STATED EXERCISE: Count the lines in the listing below that contain the string "help", treating uppercase and lowercase letters as different, and give only the number.

----- RECORDS FOR THIS EXERCISE

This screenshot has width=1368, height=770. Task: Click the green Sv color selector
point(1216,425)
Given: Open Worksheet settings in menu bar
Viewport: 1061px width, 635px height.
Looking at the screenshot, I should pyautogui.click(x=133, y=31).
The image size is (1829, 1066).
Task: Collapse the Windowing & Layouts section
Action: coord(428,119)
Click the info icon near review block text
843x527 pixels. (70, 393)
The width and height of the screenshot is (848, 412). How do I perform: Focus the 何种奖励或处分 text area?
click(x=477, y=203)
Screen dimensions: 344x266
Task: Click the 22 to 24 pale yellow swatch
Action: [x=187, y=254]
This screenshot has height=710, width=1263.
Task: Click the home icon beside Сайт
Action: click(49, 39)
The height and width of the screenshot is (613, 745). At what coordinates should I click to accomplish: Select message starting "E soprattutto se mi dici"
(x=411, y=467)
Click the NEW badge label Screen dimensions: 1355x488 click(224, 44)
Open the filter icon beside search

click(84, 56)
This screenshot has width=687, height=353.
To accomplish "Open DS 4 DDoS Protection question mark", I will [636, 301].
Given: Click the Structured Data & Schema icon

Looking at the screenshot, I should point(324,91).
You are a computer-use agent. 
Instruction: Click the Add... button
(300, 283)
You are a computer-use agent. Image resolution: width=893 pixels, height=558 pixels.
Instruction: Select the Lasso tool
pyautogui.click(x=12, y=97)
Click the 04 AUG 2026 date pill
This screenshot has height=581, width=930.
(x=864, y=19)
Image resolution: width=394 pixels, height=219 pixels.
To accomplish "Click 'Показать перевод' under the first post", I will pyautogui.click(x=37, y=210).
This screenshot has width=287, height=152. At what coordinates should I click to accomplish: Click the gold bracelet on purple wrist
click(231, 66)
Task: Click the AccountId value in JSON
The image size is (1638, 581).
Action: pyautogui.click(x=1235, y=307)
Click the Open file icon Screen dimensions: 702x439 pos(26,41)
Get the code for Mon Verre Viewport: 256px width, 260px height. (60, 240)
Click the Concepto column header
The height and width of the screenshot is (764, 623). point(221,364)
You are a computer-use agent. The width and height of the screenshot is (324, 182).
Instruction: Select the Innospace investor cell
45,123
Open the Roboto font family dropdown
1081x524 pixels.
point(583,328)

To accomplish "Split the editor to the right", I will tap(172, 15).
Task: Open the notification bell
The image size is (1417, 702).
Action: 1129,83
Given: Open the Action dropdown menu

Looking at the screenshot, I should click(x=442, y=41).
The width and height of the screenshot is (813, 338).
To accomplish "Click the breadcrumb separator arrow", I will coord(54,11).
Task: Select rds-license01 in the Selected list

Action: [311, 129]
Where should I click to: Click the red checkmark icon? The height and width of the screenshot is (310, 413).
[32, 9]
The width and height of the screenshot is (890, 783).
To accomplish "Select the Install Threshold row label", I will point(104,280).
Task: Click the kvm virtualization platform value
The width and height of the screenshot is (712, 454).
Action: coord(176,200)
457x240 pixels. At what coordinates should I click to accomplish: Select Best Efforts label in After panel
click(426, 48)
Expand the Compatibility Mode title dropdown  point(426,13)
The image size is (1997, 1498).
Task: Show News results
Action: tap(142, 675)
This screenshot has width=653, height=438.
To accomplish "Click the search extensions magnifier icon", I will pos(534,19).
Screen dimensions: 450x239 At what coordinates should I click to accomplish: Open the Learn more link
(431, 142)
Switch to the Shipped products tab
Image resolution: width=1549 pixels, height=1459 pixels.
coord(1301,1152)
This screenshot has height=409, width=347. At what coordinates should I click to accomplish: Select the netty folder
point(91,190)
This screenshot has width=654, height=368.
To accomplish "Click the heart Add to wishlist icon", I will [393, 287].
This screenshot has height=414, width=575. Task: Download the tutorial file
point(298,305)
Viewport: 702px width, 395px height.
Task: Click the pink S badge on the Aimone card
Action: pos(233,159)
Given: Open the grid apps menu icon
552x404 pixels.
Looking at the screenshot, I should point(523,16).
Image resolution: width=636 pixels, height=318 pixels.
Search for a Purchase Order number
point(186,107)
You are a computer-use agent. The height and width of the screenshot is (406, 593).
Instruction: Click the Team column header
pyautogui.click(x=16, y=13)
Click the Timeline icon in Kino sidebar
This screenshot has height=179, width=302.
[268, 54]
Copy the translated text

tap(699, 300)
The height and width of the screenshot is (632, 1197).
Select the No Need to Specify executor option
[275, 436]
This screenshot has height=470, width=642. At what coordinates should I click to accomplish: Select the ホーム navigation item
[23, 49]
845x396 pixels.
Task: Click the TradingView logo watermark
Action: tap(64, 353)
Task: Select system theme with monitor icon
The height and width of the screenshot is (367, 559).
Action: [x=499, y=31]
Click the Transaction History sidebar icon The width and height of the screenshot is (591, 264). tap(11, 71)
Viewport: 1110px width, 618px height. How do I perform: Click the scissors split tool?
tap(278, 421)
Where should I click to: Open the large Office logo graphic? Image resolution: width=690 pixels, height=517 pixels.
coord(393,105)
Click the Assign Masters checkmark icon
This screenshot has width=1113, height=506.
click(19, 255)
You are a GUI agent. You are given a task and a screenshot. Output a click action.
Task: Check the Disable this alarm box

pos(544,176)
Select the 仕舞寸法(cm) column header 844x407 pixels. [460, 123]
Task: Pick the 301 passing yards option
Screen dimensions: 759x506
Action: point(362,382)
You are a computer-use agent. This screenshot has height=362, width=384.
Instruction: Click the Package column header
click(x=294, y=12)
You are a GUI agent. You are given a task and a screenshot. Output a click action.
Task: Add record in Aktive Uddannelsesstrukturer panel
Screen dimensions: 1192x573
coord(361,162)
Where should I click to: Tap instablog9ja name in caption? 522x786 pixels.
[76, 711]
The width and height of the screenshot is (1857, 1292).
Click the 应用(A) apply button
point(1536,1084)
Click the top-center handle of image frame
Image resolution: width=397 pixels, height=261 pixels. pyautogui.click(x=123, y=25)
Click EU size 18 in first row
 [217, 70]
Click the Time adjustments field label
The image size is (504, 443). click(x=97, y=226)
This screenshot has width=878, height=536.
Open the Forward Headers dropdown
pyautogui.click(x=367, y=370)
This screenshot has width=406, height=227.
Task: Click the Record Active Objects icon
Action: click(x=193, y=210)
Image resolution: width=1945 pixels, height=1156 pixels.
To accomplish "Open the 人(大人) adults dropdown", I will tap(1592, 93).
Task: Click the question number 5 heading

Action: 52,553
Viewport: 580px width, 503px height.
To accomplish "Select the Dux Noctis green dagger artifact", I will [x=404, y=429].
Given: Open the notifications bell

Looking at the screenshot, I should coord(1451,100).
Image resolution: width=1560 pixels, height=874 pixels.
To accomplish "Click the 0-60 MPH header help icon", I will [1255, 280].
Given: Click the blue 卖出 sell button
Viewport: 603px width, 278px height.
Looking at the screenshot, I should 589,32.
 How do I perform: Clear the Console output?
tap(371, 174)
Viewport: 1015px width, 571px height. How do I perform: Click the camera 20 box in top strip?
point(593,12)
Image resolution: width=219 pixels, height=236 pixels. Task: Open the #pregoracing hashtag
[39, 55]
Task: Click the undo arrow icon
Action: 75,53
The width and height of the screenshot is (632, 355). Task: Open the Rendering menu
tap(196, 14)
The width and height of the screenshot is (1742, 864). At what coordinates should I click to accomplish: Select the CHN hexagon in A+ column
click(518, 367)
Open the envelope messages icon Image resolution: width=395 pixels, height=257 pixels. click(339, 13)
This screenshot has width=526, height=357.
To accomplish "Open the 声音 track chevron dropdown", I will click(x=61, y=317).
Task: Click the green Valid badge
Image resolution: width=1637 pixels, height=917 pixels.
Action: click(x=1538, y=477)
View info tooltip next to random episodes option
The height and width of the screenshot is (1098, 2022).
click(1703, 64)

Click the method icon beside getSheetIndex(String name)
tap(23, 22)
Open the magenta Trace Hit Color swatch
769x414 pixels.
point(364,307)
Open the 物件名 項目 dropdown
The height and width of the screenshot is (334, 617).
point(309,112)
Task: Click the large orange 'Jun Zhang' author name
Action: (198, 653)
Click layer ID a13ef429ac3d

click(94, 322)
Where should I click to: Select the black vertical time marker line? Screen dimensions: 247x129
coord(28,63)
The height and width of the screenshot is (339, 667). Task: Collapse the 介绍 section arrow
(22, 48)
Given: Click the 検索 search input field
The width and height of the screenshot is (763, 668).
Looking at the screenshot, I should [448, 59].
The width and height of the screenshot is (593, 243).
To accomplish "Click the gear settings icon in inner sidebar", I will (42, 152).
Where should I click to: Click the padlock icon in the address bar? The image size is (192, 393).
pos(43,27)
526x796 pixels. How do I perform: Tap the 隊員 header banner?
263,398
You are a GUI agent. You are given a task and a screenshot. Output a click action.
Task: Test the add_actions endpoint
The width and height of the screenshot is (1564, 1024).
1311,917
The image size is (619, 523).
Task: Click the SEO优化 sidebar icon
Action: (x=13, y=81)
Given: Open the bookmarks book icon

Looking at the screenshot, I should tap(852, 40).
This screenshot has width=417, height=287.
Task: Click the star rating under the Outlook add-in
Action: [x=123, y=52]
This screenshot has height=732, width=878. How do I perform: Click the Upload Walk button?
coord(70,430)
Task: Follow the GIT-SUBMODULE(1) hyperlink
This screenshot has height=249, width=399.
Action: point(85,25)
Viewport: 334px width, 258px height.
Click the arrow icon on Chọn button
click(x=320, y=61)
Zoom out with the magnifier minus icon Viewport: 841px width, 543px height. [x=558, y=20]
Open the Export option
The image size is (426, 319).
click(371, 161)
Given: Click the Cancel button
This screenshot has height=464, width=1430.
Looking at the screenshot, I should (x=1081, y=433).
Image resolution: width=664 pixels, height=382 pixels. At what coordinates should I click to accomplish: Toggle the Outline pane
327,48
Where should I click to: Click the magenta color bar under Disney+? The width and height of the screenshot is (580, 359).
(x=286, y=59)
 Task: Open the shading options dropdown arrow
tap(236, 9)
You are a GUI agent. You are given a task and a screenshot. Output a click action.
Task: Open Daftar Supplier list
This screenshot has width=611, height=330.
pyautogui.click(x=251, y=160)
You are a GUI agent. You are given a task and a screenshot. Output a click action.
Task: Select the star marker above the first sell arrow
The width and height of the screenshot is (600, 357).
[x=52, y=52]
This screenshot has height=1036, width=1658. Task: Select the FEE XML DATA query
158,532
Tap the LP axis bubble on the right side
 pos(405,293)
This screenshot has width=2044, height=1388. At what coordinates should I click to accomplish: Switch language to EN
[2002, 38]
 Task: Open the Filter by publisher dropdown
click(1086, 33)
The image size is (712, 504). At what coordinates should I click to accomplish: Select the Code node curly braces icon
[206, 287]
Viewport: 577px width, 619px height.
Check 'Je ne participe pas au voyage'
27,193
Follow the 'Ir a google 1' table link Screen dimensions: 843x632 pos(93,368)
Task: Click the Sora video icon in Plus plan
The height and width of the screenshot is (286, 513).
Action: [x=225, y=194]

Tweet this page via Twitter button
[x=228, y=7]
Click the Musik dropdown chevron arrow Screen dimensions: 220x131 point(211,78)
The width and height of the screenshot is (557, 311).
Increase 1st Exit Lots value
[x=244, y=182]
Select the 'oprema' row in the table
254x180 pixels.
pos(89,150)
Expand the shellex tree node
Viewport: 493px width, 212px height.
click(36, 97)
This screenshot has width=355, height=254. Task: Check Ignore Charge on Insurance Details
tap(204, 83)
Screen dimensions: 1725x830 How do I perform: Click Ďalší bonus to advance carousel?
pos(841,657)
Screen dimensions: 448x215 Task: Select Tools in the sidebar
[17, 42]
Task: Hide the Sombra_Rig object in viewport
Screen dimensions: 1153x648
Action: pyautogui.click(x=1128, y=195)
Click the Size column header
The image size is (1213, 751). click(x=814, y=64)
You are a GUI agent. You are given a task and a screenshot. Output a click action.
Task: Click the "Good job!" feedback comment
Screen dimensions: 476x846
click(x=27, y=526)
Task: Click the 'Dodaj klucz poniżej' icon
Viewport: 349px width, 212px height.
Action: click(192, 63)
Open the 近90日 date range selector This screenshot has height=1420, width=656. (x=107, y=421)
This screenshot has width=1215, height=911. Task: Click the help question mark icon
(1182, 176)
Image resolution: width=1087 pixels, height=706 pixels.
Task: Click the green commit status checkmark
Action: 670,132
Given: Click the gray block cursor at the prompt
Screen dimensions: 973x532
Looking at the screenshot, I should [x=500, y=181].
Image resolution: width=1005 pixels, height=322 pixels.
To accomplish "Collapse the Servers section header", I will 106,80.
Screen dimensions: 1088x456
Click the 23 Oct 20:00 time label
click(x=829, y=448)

----------

RESULT OF THIS TASK: 2